■ EXERCISE PROMPT
Give every line of the records below again, requests included, multiplying each coordinate in the answers by 1.75 and rounding to whole numbers, with halves rounded up. Leave the pictures out.

■ PROVIDED INFORMATION

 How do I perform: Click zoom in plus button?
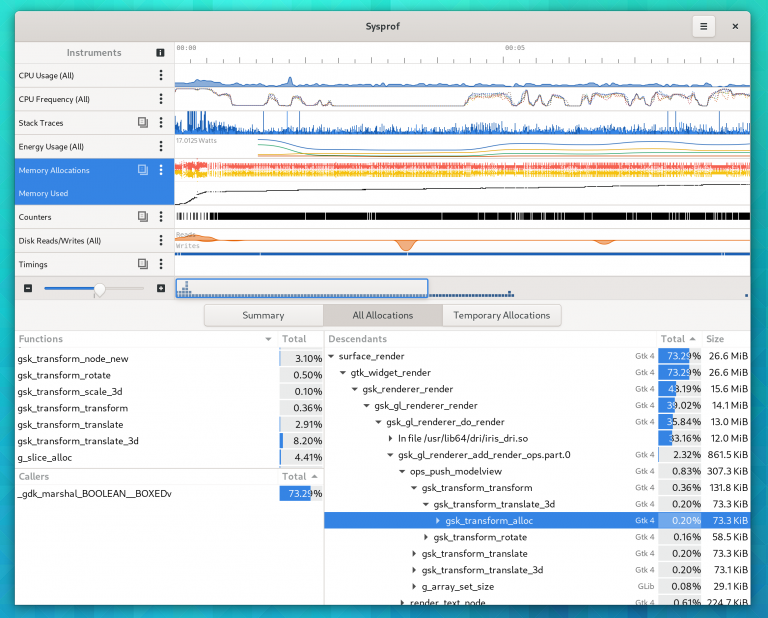160,289
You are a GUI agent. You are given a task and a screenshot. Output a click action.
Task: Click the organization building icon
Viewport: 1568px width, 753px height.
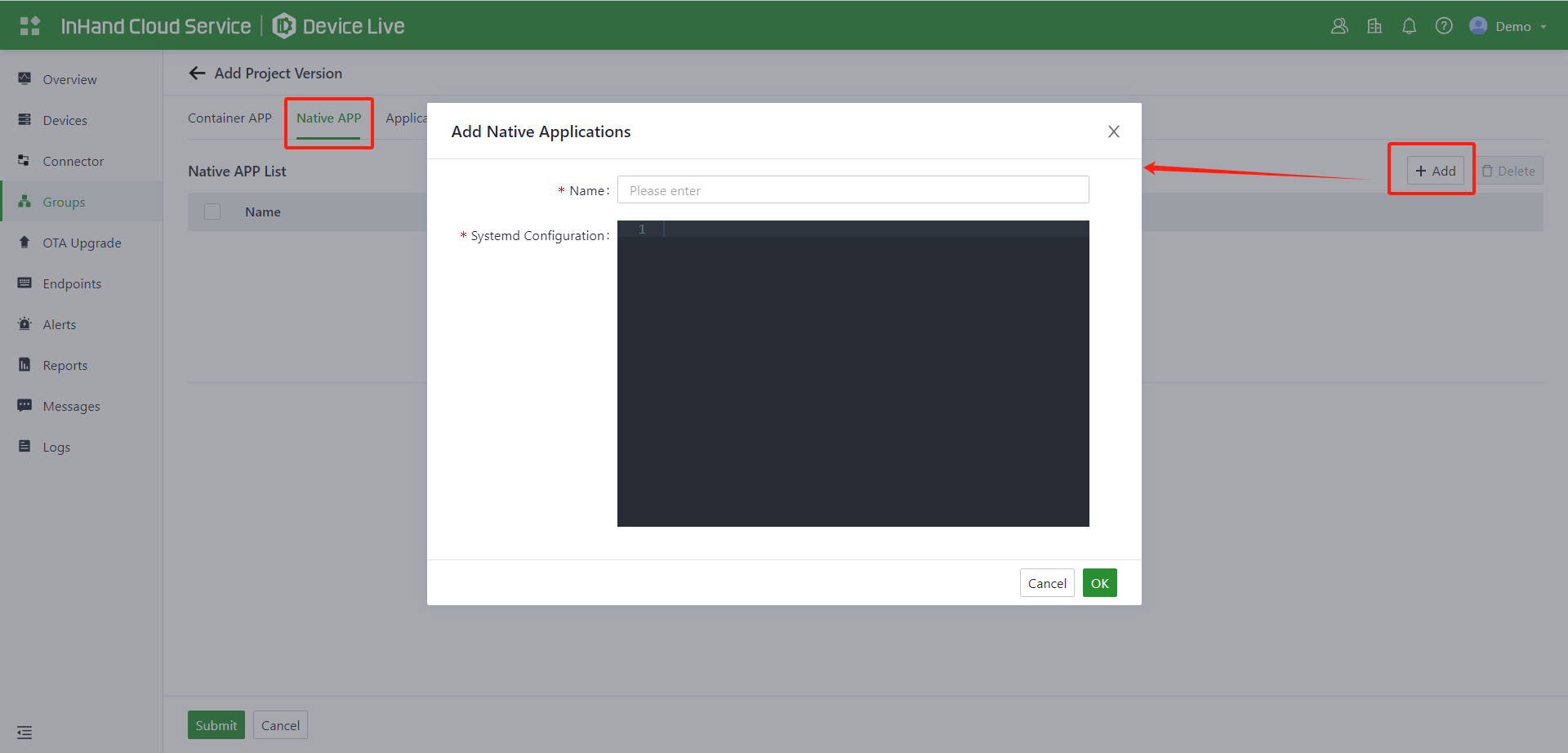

■ RESULT OF THE EXERCISE
 How do I perform: Click zoom in plus button?
280,506
You are a GUI agent. You are given a task and a screenshot. Output a click action.
Task: Click the organization building icon
Viewport: 1568px width, 753px height.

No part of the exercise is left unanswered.